THE RISKS OF LONG-TERM PARKING ON PUBLIC HIGHWAYS
The issue of long-term parking on public highways within the capital received a lot of press coverage last summer. Chief Constable Christian Guillaume of the Service Régional de la Police de la Route
has been answering our questions.
Do the Grand-Ducal Police impound vehicles that are parked on public highways for over 24 hours?
As a general rule, no. As Chief Constable Christian Guillaume explains, the police only intervene if they have been called because a vehicle parked in an area covered by a ‘no parking’ sign (C,18) is causing a problem with regards to some sort of event, for example, or construction work, in which case the only solution is to tow the vehicle away.
Where does this idea of a 24-hour period come from?
This time frame can, in fact, vary from one town to another and is specified by local government regulations, so you will need to find out from your local authority. In the case of the City of Luxembourg, regulations state that it is prohibited to leave a vehicle parked on a public highway for more than 24 hours. In fact, if the authorities need to prohibit people from parking in certain areas for a certain period of time owing to an event, works being carried out or a removal operation it will put up C,18 signs at least 24 hours beforehand, giving users time to move their vehicles as they are required to do so every 24 hours anyway.
Does a residents’ permit override this 24-hour rule?

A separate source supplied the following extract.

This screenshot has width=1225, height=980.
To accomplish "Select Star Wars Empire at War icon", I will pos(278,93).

The maximum time that you are allowed to park on a public highway is the same regardless of whether or not you have a residents’ permit, i.e. 24 hours in the case of the City of Luxembourg. Christian Guillaume also points out that the same is true where Park & Ride systems are concerned, where marking operations, for example, may lead to temporary parking bans being introduced, so it is best to find somewhere else to leave your vehicle if you’re heading off on holiday.
How much does it cost the owner of the vehicle when it gets impounded?

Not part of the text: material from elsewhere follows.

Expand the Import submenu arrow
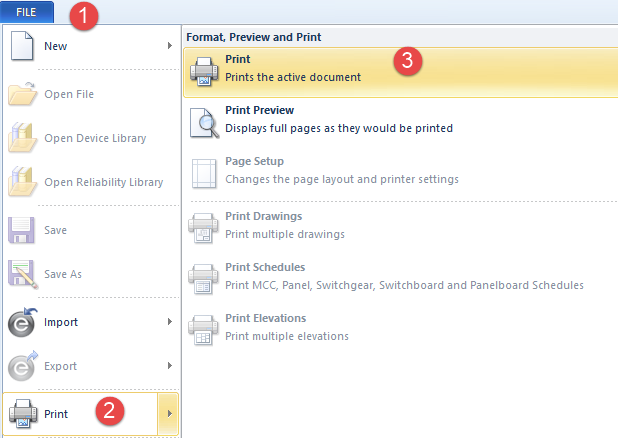Screen dimensions: 618x438 [x=169, y=322]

Costs vary, but there are various charges that add up and you can end up with a pretty steep bill when you get back from your holiday. First of all there is the €24 parking fine. Then there are the towing charges, which vary from €190 to €214, depending on the time of day. On top of all of this there are also ‘security’ costs amounting to €20 per 12-hour period.
What do you recommend for people who are going away on holiday but have no garage or private parking?
The best option is to try and find a parking space that is not on the public highway, such as at a family member’s home, for example, for the time they will be away. If that is not possible, they might want to consider leaving their keys with someone they trust who lives on or regularly travels up and down the street on which they have parked their vehicle so that it can be moved in the event of a C,18 sign being put up. After all, as Christian Guillaume points out, the fact that there was no sign there when you set off on holiday does not mean that one won’t be put up later on, meaning that your car is then illegally parked. And one last thing: no, you cannot leave your keys with the Grand Ducal Police for them to move your car should the need arise!